Twitter comes out for #NetNeutrality

2015/02/23
Reuters/Kacper Pempel

The internet not only “provides the lowest barrier to competitive entry” for businesses, but also serves “as a great equalizer in the access to information and in reaching a global audience,” Twitter public policy manager Will Carty wrote in a statement. “If you have an opinion or a new innovative web-based service, you don’t have to get permission to share it with the world at large.


Twitter joins Google, Facebook, Netflix, Mozilla, Etsy, Reddit, and Yelp in backing the proposal of the Federal Communications Commission (FCC) to re-classify internet service providers as public utilities under the 1934 Communications Act. The measure is intended to put an end to broadband providers restricting access to websites and “throttling” services.

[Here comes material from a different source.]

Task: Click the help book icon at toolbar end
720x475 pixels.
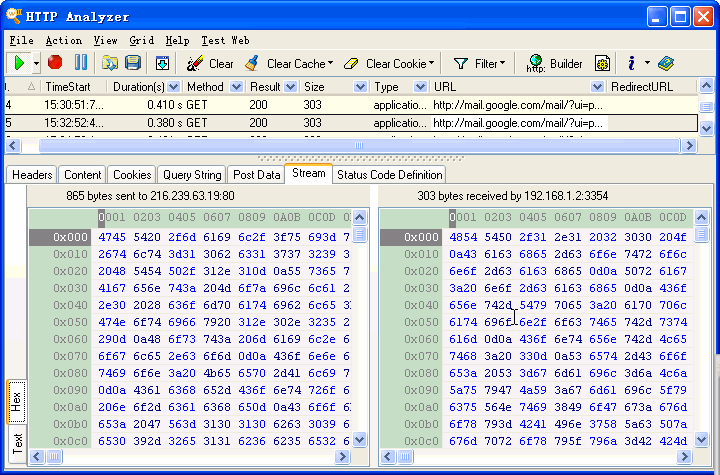Action: [666, 63]
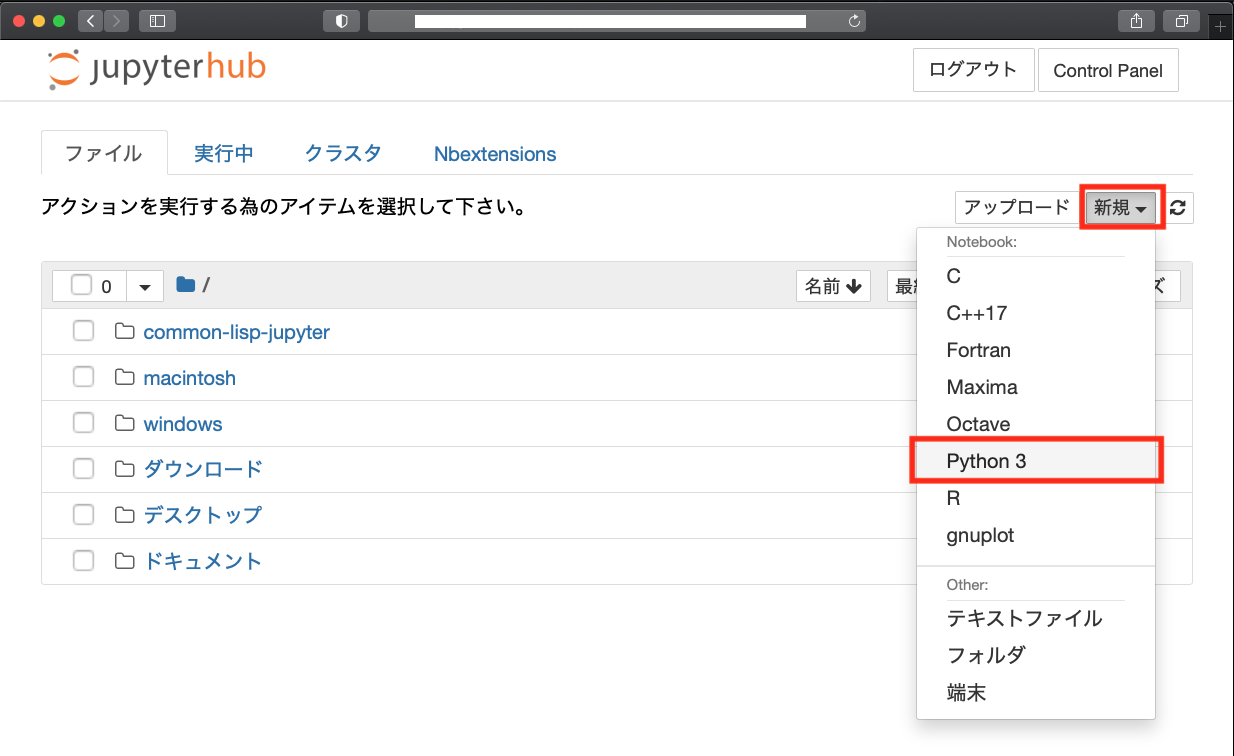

READ MORE: FCC chairman proposes 'strongest open internet protections ever'


This is a marked contrast from last year, when the FCC appeared willing to endorse a two-tier pricing structure for streaming online content. Providers like Comcast and Verizon had successfully compelled Netflix and other streaming services to pay in order to stream their videos over the providers' networks. Even after Netflix agreed to pay, only Comcast was said to have abided by the deal, while Verizon’s performance was described as “dramatically worse.”


Furthermore, Verizon was accused by critics of “acting in profound bad faith” in both the Netflix case and for trying to replace wired residential service with expensive but inferior wireless plans. The FCC’s rulings do not apply to wireless service.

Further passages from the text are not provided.